NCKU develops automatic pneumonia detection system for early detection of COVID-19 patients
Under the lack of doctors and nurses in countries with severe condition of COVID-19, pressure of taking care of patients and diagnosing symptoms are growing bigger. Before the outbreak of Coronavirus, researches on conducting artificial intelligent on healthcare system has been a key development to National Cheng Kung University (NCKU) Hospital, Taiwan.
In the past two years, department of diagnostic radiology of NCKU Hospital has been continuously conducting research on using AI in X-ray for faster chest diagnosis on pneumothorax and aortic dissection.
Using a dataset of chest X-rays, this artificial intelligence tool can alert doctors to a coronavirus infection in as little as a second.

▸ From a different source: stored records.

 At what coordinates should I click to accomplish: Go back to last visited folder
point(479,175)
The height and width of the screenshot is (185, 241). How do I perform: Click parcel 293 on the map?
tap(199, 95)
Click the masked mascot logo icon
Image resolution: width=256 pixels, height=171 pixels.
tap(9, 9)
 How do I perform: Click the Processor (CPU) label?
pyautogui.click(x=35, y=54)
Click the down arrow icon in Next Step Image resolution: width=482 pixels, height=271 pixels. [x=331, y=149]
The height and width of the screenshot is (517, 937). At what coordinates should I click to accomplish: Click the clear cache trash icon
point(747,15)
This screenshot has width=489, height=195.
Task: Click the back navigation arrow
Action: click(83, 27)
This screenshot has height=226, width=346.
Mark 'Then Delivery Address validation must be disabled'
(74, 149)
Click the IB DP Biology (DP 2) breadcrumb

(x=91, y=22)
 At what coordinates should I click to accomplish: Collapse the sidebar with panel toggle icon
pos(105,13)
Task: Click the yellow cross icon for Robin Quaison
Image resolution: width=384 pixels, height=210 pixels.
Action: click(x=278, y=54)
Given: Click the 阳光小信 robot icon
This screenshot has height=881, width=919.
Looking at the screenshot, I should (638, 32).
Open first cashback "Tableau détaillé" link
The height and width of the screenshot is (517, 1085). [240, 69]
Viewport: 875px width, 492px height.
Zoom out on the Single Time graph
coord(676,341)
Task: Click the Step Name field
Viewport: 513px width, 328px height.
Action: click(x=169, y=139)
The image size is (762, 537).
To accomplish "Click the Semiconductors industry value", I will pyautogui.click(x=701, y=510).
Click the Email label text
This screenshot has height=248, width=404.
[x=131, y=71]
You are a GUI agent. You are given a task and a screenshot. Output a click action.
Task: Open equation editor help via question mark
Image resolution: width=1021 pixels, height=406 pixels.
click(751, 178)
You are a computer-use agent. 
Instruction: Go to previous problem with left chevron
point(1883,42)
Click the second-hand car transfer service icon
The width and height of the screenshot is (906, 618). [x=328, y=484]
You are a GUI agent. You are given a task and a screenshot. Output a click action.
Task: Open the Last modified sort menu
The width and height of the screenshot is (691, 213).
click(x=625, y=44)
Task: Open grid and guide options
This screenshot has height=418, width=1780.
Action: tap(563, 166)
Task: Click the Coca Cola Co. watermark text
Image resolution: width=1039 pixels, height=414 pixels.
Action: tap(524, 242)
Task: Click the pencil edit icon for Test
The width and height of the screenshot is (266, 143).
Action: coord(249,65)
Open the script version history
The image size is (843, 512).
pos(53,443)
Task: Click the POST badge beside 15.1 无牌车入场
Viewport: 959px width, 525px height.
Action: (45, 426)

With the existing research foundation on AI chest diagnostics, a team named MedCheX composed of NCKU researchers, Prof. Jung-Hsien Chiang, Dr. Yi-Shan Tsai, graduate and PhD students Chi-Siang Wang, Huang-Bin Chiou, Jhao-Yi Wu, is selected as one of the 89 highlighted projects out of 1560 teams around the world in the “Build for COVID19 Global Online Hackathon” competition. Tiffany Chiang, an elementary school teacher helped in language revision for the video used for competition.
MedChex is an e-Alert system for automatically detecting high-risk patients with pneumonia from chest x-rays. The system learn from the vast negative and positive x-ray image of COVID-19 provided by Dr. Yi-Shan Tsai, then detects pneumonia on x-rays images and identifies whether the person is infected by COVID-19.
The team combined ResNeXt with Feature Pyramid Network (FPN) based deep learning model to automatically detect the presence of pneumonia using this dataset. They also consulted with engineers in order to better integrate the model to assist doctors with their diagnoses. Transfer of x-ray scans, server construction, and prediction response were all needed to build this e-Alert system.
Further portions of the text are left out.